What's better than grading? Having the same student drop in more than once to ask when the grading will be done. This is partly my fault. Over the term I returned every assignment the class after it was collected; my students haven't had to wait more than a week before. Still, I told them I'd put a note up on the web site when I was ready; I don't know why they don't trust me.
But it's (now) done, except for a few students in numerical PDEs who asked for extra time for an assignment not as difficult as they imagine. The challenge was essay grading, once I filtered out the disgusting number (to my eye, that's any number more than two) of students who turned in a web page. I learned to check every essay at least on Google my first term, when four students turned in the same essay; don't students realize their instructors are not idiots?
And a strange phenomenon noticed: I'm considerably more likely to give an even number for an assignment than an odd one. That can be attributed to a subconscious bias when I'm grading something freeform like an essay, but why does it turn up when I'm working with a theoretically objective grade key? Is it worth doing an ANOVA study on my grading schemes? No, sadly, it is not, but I'll think about most anything rather than grade.

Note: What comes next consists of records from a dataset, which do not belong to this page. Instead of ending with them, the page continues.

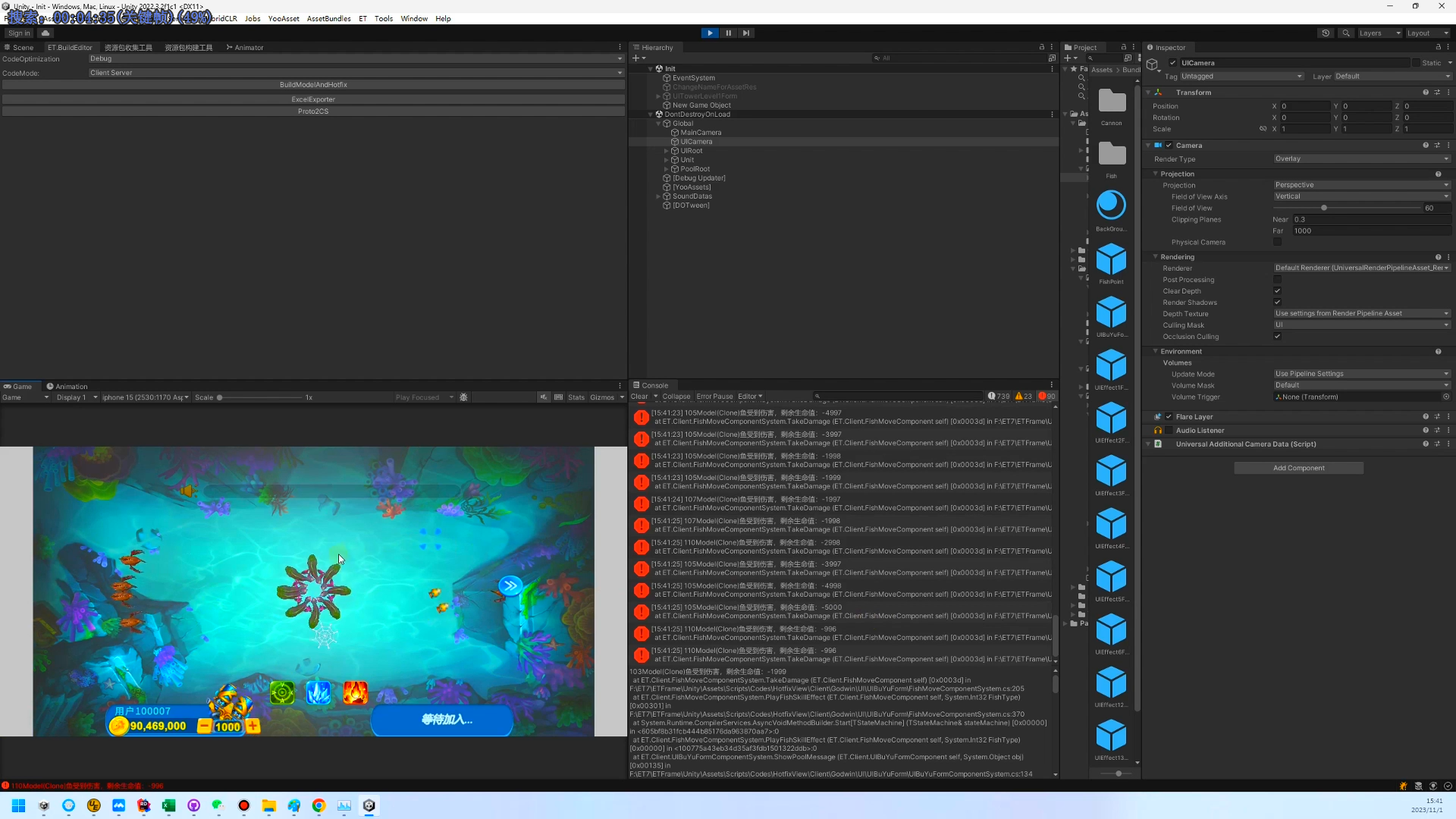The width and height of the screenshot is (1456, 819).
Task: Select the Transform component expand arrow
Action: [1148, 92]
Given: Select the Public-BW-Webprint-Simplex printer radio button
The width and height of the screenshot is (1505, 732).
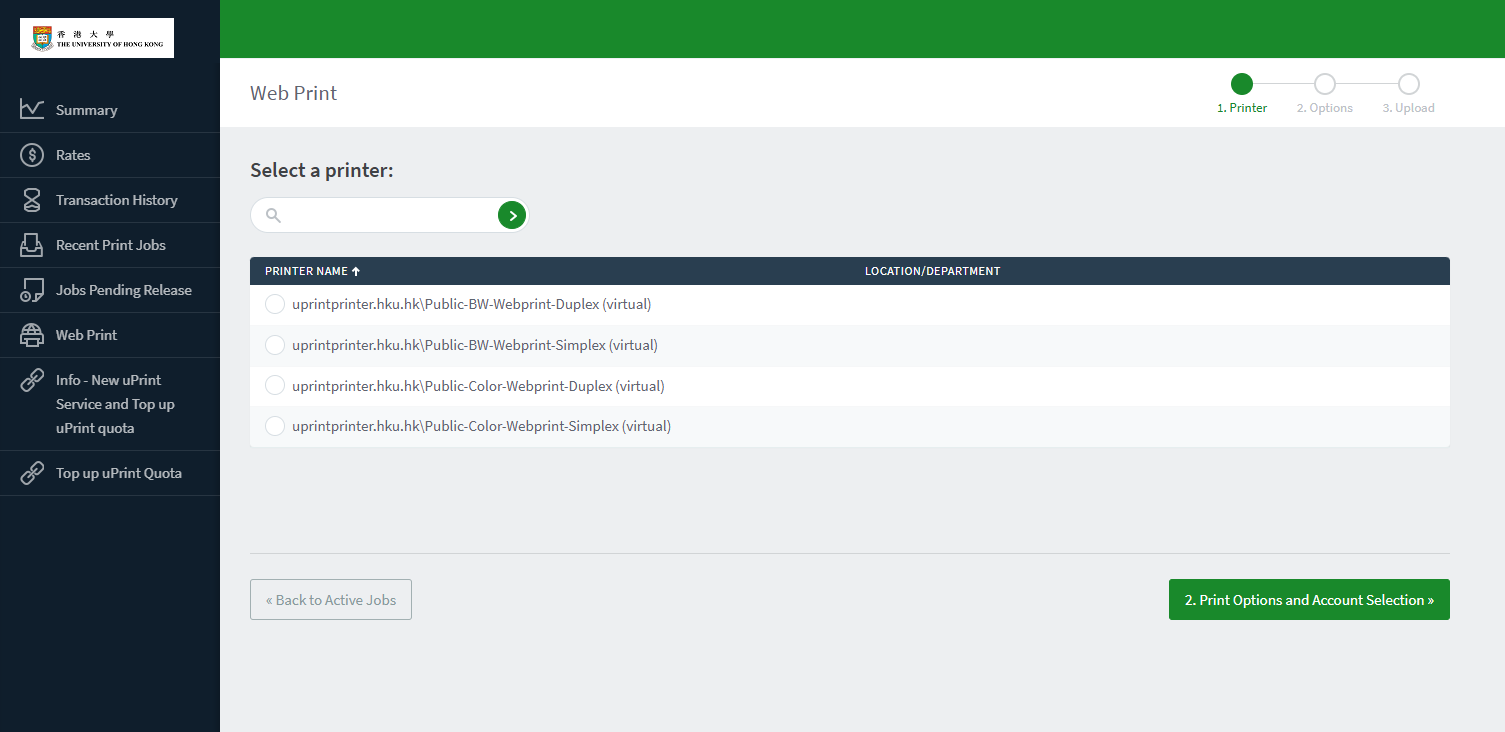Looking at the screenshot, I should click(275, 345).
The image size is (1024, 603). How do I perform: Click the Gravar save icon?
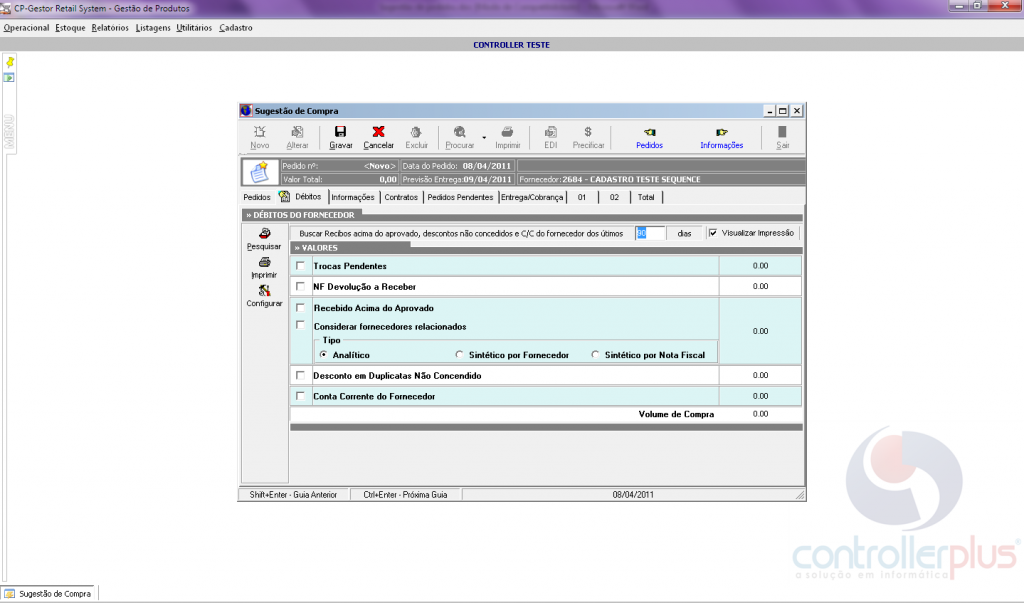click(x=340, y=132)
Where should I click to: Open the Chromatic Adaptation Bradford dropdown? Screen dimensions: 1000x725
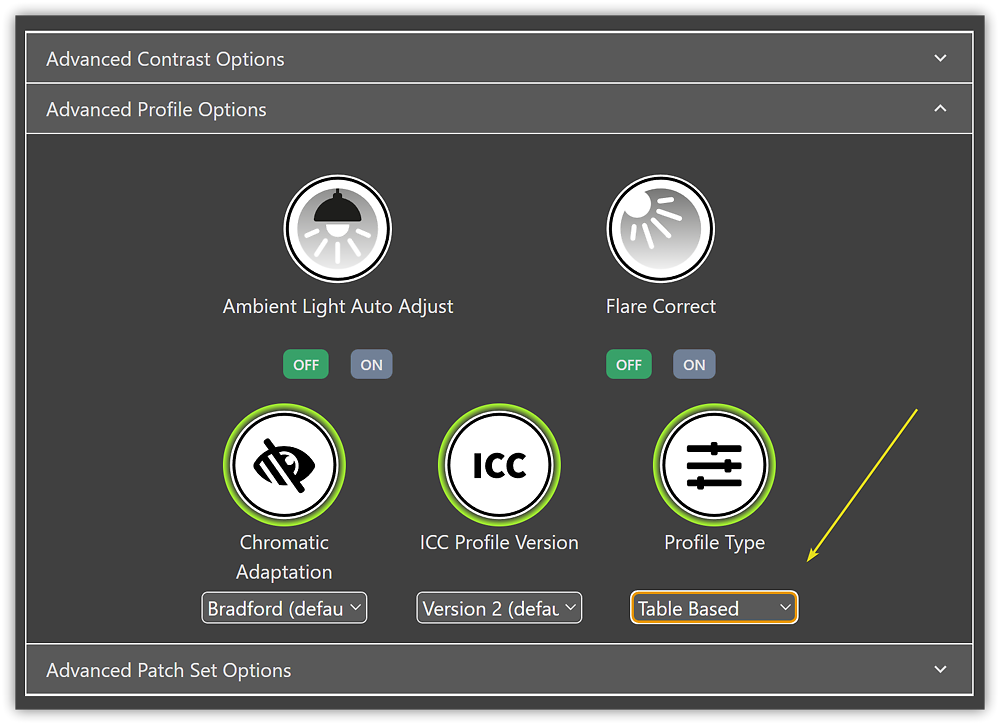284,607
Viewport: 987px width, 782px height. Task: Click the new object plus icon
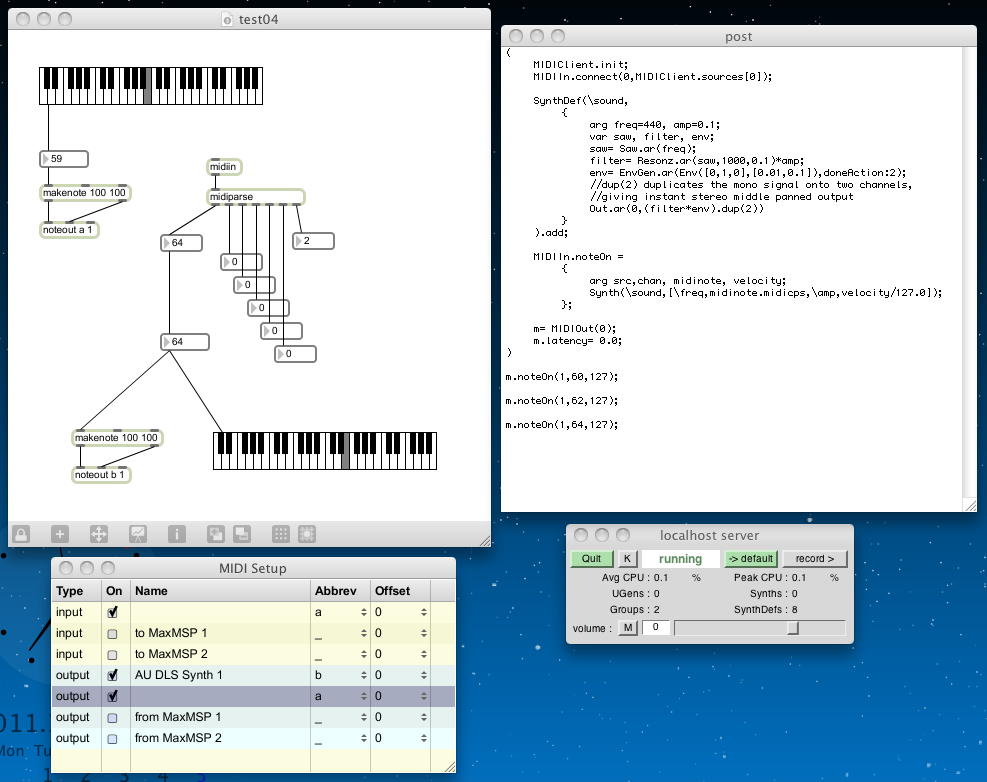point(60,534)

For my money, reading periods and exams are the best time to be on campus. All the support facilities -- libraries, canteens, the bookstore -- are open regular or extended hours, the busses run at normal frequencies, but the crowds are smaller, the faculty have time to give and attend talks, and office hours are easier apart from students asking if the last assignment is graded yet.
Trivia: In the 1650s London paid approximately 40 percent of the national total excise duty on beer. Source: London: A History, Francis Sheppard.
Currently Reading: One Two Three ... Infinity: Facts and Speculations of Science, George Gamow.